◆ **TO DO**
1 - In the passage on research data sharing, which public database did the NIH almost phase out in 2011?
2 - Pick up the passage on research data sharing after its last sentence and carry it forward.

Then there’s the financial cost of maintaining shared databases. In 2011, for example, the National Institutes of Health (NIH) almost phased out the Sequence Read Archive, a public database of biological sequence data, because of budgetary constraints. Data storage in itself isn’t all that expensive; the majority of the cost comes from having to pay highly trained staff to maintain and curate the databases so that data can be easily searched, accessed, and used by others. Unless these costs decrease tremendously, there will have to be some sort of reckoning as to what data can be stored, notes Hotopp. “I don’t think we can store every piece of data we’ve ever generated,” she says.

There are also concerns regarding sharing of human research subjects’ data. Clinical trial data are de-identified and the risk of re-identifying study participants is low, says Ioannidis, so sharing shouldn’t pose a privacy risk. But a 2015 study suggests that when research participants consider the implications of open-data policies, they are concerned about confidentiality, anonymity, and data security. Such policies may also make it difficult to enforce the terms of informed consent: if research participants’ data is published in one of the increasingly numerous journals with open-data policies, they could potentially be reused for studies to which participants did not consent.

Finally, of course, there’s what some researchers perceive as the risk of being scooped. Last July, neuroscientist Jack Gallant became embroiled in a Twitter spat about why he hadn’t released the data from a 2016 Nature study of how the meanings of words are represented in the human brain. His students and postdocs at the University of California, Berkeley, were still analyzing the data for further studies, he wrote; the data would be shared “very soon.” Some researchers responded in the Twitter thread to argue that that wasn’t a sufficient reason, and that the data should be made publicly available right away; others have argued elsewhere that forcing researchers to share their data before they are done with their analyses amounts to data “leeching and thievery.”

Moving open-data policy forward

Despite disagreements about when and how to share, the trend toward data openness shows no signs of abating. Funders will have an important role in catalyzing progress, Greene says. For instance, grant agencies such as the NIH currently do not factor in data-sharing plans when evaluating the impact of a grant application. “It’s all about the finding, and nothing about the resources—whether those are data or new protocols,” Greene says. He is one of several researchers who argue that more funders should instead incentivize data-sharing practices by including sharing plans in impact scores for competitive proposals.

Collected data
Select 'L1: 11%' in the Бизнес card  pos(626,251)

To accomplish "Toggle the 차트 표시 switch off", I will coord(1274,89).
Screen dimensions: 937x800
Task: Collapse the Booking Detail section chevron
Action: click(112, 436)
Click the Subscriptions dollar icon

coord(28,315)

◆ **ANSWERS BY TASK**
1 - The Sequence Read Archive.

2 -
The NIH “has a longstanding commitment to making the results and accomplishments of the research that it funds and conducts available to the public,” David Kosub, a spokesperson for the NIH Office of Extramural Research, writes in an email to The Scientist. “Going forward, NIH is continuing to evaluate the most effective strategies to support and promote data sharing.”

The National Science Foundation, meanwhile, already considers Data Management Plans—in which grant applicants detail how they will disseminate their research data and metadata—to be “an integral part of all full proposals” that will be “considered under Intellectual Merit or Broader Impacts of both,” according to the agency’s Data Management Plan guidance.

Journals can also help turn data sharing into a standard part of the scientific publication process. For instance, in 2016, Cell Press introduced Structured, Transparent, Accessible Reporting (STAR) Methods—which require the sharing of all techniques, source data, and any other information needed to repeat an experiment—to improve the transparency and reproducibility of studies published in its journals. Fricke adds that the peer reviewers should check that data are available as part of the review process.

Ultimately, however, the incentive to move towards data openness is likely to come from within the research community itself. “It really is just about changing expectations for what people expect of you,” says Broad’s Carpenter. “It’s embarrassing if your lab is the only one that isn’t sharing data.”

Viviane Callier is a freelance science writer based in San Antonio, Texas.